Rates of sexually-transmitted infections (STIs) have been climbing in the U.S., especially since 2020 when the COVID pandemic likely disrupted doctor visits in which screening for some of these diseases might take place. Between 2020 and 2021, there was a 26% increase in rates of STIs in general in the U.S. and a 24% rise in rates of congenital syphilis, which can cause severe disease and even death in newborns and infants.
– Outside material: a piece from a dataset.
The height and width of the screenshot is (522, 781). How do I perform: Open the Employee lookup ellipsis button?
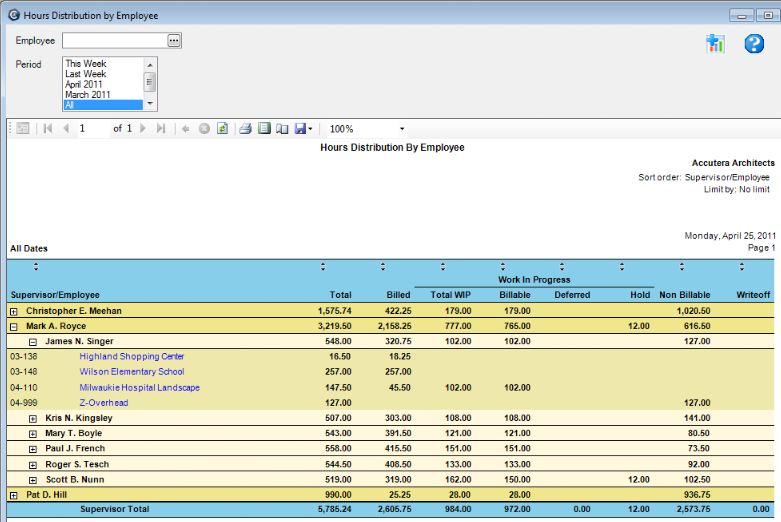pyautogui.click(x=174, y=40)
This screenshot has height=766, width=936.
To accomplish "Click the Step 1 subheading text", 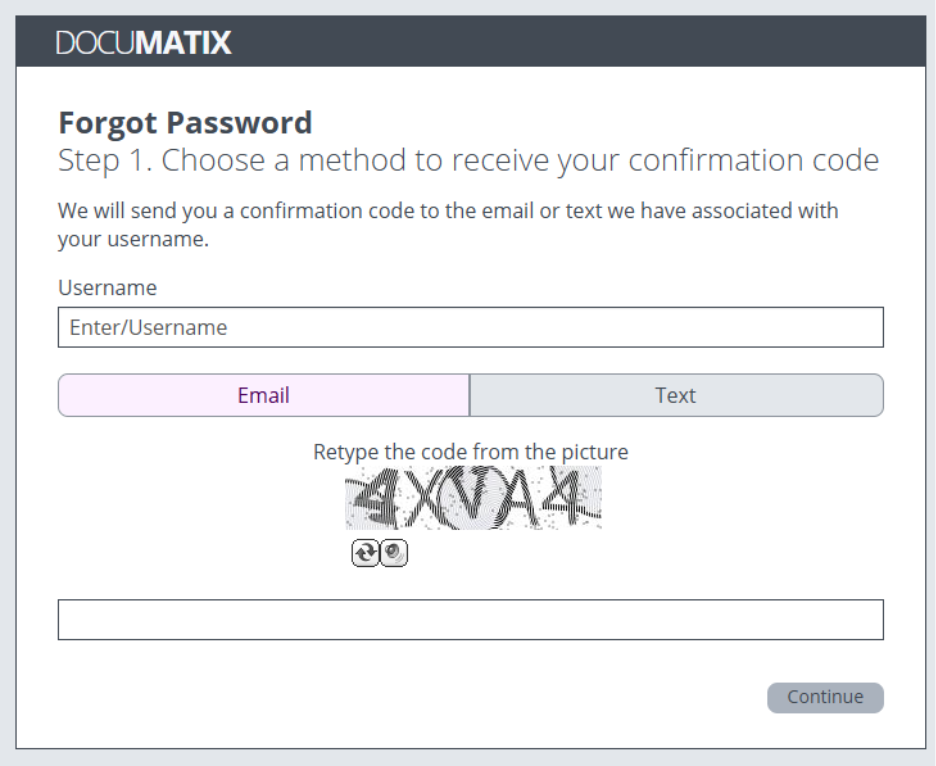I will click(x=468, y=160).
The syphilis rate in the U.S. reached a low point in 2000 and rates have been climbing ever since. What are some potential causes of this disturbing trend? In more recent years, the COVID pandemic most likely has something to do with it. But these trend lines were inching upwards even before 2020. STIs are frequently diagnosed at public health clinics, and public health in general in this country is chronically underfunded, leading to a situation in which many people do not have access to a provider who can screen for these illnesses. In addition, stigma around sex and sexually transmitted infections do not help matters, especially when it comes to the overall lack of training about STIs among clinicians. Reduced condom use and increased use of opioids may also be contributing.
Syphilis can be very difficult to detect because early symptoms like rashes and lesions are often asymptomatic and disappear on their own. During this time frame, a person can be very contagious but have no idea that they are even sick. Syphilis is highly treatable with antibiotics, but it may take regular screening, especially in high-risk groups, to ensure that cases are detected.
The causes behind the alarming rise in syphilis cases (among other STIs) may not be completely obvious to us now or in the future. But knowledge of some of the early signs of the disease and being vocal with your clinicians about regular screening for these illnesses can go a long way. As always, if you have any concerns about your health, contact your clinician promptly. In the meantime, stay safe and stay well!